(Target position records)

┌──

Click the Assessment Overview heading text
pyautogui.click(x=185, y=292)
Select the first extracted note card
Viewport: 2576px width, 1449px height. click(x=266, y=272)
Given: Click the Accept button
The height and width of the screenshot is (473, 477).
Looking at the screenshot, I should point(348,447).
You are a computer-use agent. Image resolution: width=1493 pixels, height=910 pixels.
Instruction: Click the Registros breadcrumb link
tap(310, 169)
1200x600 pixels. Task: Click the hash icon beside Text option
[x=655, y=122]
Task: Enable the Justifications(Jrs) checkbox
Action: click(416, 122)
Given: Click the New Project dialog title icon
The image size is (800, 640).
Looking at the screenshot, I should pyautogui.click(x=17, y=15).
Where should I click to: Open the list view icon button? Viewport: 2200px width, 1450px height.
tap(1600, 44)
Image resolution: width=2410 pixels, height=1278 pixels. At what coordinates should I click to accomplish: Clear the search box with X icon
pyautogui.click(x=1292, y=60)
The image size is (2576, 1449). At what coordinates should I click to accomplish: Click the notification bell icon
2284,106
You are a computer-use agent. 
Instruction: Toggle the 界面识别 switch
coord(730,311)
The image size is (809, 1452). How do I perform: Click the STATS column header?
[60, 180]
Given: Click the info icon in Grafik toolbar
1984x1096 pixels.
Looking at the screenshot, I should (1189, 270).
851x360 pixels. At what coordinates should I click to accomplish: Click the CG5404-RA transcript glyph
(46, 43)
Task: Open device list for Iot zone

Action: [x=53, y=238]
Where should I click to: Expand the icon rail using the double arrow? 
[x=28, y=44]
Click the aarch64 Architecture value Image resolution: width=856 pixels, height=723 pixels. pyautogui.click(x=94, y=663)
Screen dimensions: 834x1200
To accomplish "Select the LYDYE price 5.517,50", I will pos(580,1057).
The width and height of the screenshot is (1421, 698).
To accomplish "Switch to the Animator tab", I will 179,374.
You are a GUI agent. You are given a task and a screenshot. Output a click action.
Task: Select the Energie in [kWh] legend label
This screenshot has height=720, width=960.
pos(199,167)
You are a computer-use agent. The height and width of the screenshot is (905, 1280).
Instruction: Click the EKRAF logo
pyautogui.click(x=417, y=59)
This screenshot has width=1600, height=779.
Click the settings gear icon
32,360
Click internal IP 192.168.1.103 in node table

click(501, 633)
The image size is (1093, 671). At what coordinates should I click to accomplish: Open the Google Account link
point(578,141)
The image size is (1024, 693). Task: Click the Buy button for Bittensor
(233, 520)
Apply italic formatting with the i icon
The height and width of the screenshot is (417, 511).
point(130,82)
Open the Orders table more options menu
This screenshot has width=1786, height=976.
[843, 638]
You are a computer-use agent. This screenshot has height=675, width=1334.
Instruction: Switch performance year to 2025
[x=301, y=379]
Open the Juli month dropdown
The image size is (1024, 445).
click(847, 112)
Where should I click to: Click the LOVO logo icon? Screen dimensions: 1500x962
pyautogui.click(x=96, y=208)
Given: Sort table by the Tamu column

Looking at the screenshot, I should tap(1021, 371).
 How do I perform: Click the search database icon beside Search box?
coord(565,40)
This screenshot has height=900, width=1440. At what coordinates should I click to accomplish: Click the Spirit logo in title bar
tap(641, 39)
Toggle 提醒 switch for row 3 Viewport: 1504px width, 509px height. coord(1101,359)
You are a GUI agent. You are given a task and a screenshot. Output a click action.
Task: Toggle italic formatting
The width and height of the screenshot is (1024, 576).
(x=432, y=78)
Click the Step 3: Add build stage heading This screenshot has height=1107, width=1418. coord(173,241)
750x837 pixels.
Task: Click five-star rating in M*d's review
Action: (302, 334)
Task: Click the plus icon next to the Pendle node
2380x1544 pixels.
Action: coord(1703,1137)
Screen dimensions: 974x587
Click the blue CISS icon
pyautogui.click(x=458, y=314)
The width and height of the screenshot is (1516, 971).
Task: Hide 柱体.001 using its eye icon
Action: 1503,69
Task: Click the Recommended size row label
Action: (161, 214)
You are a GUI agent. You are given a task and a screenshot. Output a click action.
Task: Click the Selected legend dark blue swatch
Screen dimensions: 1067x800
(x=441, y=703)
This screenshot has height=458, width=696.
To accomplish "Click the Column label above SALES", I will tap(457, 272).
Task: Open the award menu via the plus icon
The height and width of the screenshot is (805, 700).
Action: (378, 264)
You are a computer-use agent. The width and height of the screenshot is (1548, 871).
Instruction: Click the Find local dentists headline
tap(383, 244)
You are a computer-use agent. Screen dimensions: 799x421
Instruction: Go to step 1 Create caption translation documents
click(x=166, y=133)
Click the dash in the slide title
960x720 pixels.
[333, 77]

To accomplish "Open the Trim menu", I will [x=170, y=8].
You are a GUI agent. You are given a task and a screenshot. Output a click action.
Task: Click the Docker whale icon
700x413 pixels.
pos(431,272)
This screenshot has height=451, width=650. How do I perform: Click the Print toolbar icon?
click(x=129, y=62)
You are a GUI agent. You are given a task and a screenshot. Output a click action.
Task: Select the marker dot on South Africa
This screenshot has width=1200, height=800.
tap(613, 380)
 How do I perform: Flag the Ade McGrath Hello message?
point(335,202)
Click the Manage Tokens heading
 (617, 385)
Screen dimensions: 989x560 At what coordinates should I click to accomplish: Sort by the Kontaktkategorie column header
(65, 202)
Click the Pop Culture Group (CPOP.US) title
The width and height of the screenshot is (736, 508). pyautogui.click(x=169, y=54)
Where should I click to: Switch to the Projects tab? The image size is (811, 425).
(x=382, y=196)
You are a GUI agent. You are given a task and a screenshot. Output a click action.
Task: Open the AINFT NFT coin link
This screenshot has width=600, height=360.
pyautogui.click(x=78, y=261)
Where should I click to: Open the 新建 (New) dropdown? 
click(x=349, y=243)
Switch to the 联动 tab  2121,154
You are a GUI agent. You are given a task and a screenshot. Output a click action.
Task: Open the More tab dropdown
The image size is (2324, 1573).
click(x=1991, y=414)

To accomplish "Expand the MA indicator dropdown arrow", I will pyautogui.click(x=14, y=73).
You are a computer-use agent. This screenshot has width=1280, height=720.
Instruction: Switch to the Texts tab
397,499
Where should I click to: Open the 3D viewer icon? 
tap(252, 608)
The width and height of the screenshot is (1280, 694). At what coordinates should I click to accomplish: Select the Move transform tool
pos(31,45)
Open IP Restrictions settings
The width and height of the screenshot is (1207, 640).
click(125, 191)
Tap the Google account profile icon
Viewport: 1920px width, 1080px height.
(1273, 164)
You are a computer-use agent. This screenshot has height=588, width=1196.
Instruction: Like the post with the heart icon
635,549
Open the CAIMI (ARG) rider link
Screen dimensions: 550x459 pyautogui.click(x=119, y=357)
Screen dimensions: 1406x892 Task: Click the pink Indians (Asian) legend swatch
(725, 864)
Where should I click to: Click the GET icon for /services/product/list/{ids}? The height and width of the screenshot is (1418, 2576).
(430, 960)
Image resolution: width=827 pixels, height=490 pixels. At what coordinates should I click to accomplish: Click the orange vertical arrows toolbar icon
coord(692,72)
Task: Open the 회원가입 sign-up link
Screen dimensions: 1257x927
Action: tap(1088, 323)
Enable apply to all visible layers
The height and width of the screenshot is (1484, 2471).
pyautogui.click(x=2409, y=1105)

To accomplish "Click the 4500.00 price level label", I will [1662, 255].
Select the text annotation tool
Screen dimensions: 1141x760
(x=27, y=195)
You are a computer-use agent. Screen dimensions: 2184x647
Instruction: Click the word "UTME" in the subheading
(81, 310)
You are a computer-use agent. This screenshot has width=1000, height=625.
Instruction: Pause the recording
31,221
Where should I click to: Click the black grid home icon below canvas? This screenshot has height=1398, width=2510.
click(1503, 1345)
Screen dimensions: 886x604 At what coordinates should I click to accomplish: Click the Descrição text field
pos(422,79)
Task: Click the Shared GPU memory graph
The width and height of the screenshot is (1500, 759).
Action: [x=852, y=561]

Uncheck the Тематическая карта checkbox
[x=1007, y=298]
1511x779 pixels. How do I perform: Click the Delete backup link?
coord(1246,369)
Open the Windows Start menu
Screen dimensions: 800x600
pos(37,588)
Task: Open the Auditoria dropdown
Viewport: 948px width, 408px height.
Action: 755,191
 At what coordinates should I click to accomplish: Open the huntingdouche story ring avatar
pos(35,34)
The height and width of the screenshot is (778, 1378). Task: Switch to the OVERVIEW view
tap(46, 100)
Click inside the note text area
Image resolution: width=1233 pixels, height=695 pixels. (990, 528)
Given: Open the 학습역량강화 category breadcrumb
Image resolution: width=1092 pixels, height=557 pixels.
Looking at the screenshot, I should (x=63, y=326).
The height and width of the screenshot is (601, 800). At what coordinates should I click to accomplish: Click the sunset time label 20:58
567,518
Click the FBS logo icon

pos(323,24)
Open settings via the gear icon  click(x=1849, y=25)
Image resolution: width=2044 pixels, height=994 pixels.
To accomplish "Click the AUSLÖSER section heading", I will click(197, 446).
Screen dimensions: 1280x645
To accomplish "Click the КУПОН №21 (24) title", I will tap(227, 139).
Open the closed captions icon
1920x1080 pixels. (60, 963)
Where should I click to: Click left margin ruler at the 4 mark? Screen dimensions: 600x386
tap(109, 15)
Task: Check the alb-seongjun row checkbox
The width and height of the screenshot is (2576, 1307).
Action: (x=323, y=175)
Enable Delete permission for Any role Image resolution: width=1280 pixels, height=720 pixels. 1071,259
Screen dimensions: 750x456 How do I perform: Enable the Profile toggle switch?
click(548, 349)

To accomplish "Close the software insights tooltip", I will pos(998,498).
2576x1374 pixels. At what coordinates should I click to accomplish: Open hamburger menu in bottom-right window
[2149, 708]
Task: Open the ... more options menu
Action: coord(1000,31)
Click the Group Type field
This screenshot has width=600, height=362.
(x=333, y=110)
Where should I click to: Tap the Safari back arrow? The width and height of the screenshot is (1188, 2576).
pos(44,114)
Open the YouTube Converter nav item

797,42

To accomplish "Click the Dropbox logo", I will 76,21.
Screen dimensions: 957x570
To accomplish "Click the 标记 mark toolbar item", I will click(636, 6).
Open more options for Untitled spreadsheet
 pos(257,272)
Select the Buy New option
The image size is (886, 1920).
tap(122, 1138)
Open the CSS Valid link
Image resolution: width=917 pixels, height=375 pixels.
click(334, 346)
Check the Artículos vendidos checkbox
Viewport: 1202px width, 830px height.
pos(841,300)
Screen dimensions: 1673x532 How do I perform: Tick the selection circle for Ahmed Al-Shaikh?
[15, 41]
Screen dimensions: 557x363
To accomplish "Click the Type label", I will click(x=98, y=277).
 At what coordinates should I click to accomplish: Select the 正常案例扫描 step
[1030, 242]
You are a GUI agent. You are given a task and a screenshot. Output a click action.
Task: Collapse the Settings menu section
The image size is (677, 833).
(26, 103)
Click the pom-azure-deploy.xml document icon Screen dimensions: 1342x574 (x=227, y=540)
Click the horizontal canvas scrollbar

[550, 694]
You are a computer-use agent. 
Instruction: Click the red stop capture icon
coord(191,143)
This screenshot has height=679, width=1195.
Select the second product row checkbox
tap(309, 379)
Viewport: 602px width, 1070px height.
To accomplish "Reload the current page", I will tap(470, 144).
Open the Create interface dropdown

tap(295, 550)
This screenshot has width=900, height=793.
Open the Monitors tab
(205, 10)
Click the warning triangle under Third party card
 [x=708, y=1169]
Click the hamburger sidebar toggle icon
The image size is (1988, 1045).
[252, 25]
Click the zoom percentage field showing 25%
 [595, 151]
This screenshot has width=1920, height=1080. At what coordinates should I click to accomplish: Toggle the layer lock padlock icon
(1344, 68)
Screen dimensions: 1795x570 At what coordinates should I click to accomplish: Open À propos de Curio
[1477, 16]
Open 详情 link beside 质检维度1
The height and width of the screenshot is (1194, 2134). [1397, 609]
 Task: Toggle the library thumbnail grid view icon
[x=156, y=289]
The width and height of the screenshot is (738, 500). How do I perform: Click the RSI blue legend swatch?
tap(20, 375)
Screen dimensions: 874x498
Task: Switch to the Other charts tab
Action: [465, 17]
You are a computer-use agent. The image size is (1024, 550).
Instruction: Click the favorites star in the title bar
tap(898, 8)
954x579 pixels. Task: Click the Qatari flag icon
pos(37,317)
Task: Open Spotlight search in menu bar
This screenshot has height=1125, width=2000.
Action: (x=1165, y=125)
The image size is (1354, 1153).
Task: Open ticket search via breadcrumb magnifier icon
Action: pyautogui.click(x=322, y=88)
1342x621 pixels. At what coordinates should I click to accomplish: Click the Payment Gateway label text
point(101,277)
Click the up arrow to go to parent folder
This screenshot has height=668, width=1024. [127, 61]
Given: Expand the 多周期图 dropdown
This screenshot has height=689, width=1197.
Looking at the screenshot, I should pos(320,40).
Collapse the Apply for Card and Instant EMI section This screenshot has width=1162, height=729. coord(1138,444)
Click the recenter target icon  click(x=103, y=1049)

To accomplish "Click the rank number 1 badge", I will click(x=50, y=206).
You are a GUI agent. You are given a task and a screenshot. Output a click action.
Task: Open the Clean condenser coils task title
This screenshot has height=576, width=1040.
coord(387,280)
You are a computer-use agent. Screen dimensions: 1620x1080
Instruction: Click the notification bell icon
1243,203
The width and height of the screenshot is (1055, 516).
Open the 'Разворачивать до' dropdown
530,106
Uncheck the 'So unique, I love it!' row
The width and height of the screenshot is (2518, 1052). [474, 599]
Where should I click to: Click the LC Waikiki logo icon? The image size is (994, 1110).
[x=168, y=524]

└──

■ **Work to be completed**: Rename "Screen dimensions" to "Display size" in the material from the line with "Screen dimensions: 957x570" to the line with "tap(309, 379)", and reproduce those lines with nothing else changed.

■ **Written answer**:
Display size: 957x570
To accomplish "Click the 标记 mark toolbar item", I will click(636, 6).
Open more options for Untitled spreadsheet
 pos(257,272)
Select the Buy New option
The image size is (886, 1920).
tap(122, 1138)
Open the CSS Valid link
Image resolution: width=917 pixels, height=375 pixels.
click(334, 346)
Check the Artículos vendidos checkbox
Viewport: 1202px width, 830px height.
pos(841,300)
Display size: 1673x532 How do I perform: Tick the selection circle for Ahmed Al-Shaikh?
[15, 41]
Display size: 557x363
To accomplish "Click the Type label", I will click(x=98, y=277).
 At what coordinates should I click to accomplish: Select the 正常案例扫描 step
[1030, 242]
You are a GUI agent. You are given a task and a screenshot. Output a click action.
Task: Collapse the Settings menu section
The image size is (677, 833).
(26, 103)
Click the pom-azure-deploy.xml document icon Display size: 1342x574 (x=227, y=540)
Click the horizontal canvas scrollbar

[550, 694]
You are a computer-use agent. 
Instruction: Click the red stop capture icon
coord(191,143)
This screenshot has height=679, width=1195.
Select the second product row checkbox
tap(309, 379)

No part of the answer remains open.